Speech-Image Semantic Alignment Does Not Depend on Any Prior Classification Tasks
This work addresses the challenge of visually-grounded speech for researchers in multimodal AI, showing that independent investigation of speech-image alignment is feasible without prior classification tasks, though it is incremental as it builds on existing retrieval methods.
The paper tackles the problem of speech-image semantic alignment without relying on pre-trained models from classification tasks, achieving competitive recall rates in speech-to-image and image-to-speech retrieval by using appropriate neural architectures and large datasets.
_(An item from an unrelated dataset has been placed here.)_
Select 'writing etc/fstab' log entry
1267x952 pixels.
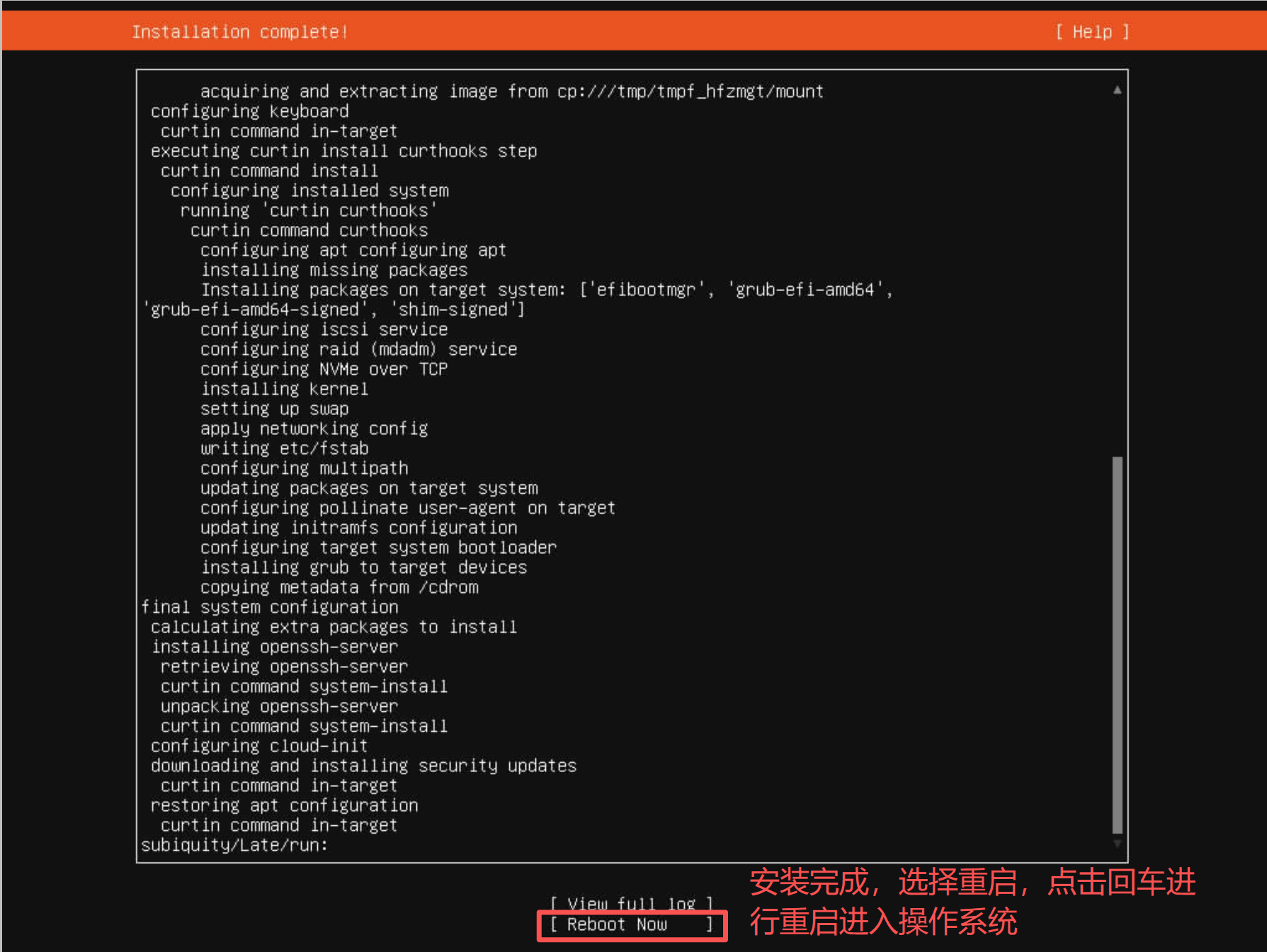(x=284, y=448)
Semantically-aligned $(speech, image)$ datasets can be used to explore "visually-grounded speech". In a majority of existing investigations, features of an image signal are extracted using neural networks "pre-trained" on other tasks (e.g., classification on ImageNet). In still others, pre-trained networks are used to extract audio features prior to semantic embedding. Without "transfer learning" through pre-trained initialization or pre-trained feature extraction, previous results have tended to show low rates of recall in $speech \rightarrow image$ and $image \rightarrow speech$ queries. Choosing appropriate neural architectures for encoders in the speech and image branches and using large datasets, one can obtain competitive recall rates without any reliance on any pre-trained initialization or feature extraction: $(speech,image)$ semantic alignment and $speech \rightarrow image$ and $image \rightarrow speech$ retrieval are canonical tasks worthy of independent investigation of their own and allow one to explore other questions---e.g., the size of the audio embedder can be reduced significantly with little loss of recall rates in $speech \rightarrow image$ and $image \rightarrow speech$ queries.